Even with all that, I'm still a fan. I use the Inov-8s for hikes in non-snow season, and especially if I have dirt/vegetation as a surface rather than moraine rubble. Will probably use them on a multi-month coastal expedition this summer - but I'll buy a new pair.

Justin Baker
(justin_baker) - F

Locale: west coast best coast
Durability on 10/29/2012 02:21:39 MDT Print View

Vivobarefoot makes some durable, minimalist footwear. That have very puncture resistant soles. You can get the vivobarefoot ras in all leather or the trails (haven't used them personally yet) in a really tough, leather like synthetic material. Some of their shoes are actually sewn to the sole like a pair of moccasins and not laminated. That leaves room for long term repairs. Like most footwear, durable usually means slow drying.

Michael Arambula
(marambula)
Do you on 10/29/2012 07:48:42 MDT Print View

I could recite my conversations with a podiatrist/lifetime runner, or with a shoe designer, or with a pedorthotist, or numerous PTs, or I could paraphrase the gait cycle and biomechanics I studied in physical therapy school, or I could talk about all of peer reviewed publications I have read trying to learn more about minimalist or barefoot running.

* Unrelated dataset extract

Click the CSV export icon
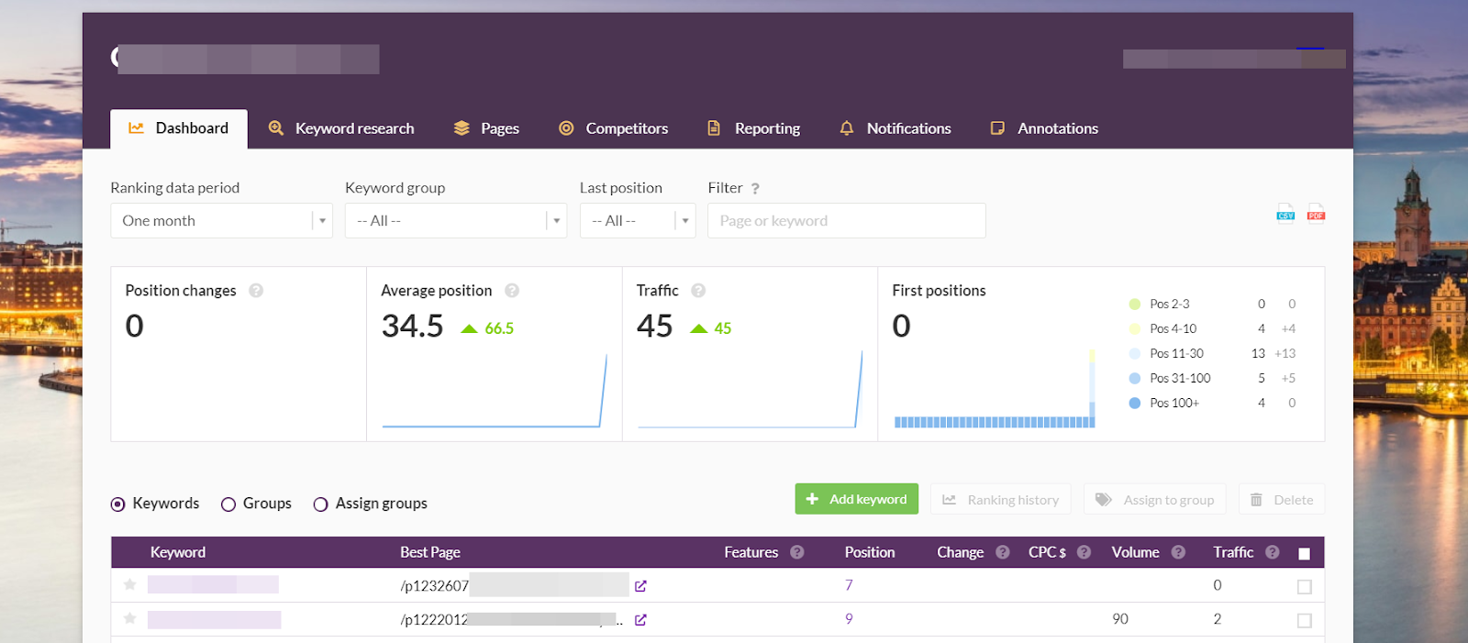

At the end of the day an individual's own personal anecdotal experiences will trump whatever I could possibly say to them. Ironically when it comes to barefoot/minimalist endeavors the correct answer is to trust your self and do what is right for you. Build up slowly if you want to make the switch without putting yourself at increased risk of injury, talk to those who have already done so, and trial it for yourself before jumping on either philosophical bandwagon and becoming preachy.

It amazes me how often the older (no offense... in fact reverence) members seem to give some of the best advice. Here is a quote from one such wise member: "At the end of the day I think we need to wear what works for us and not let any flavor of Kool Aid sway our selection. However, it pays to keep an open mind and try new things. Remember you didn't learn to walk in a day. Adapting to a new style of shoe may take time."

Don't buy into the hype of either side of the barefoot argument. Consider what you expect to be doing and determine what footwear best fits your needs at the time. I don't need insulation or extreme tread while my fingertips hike along the Qwerty Trail which is why my footwear of choice for this endeavor is barefoot.

Thank you Ryan for the review of the shoes, and congrats that your arch made such a comeback!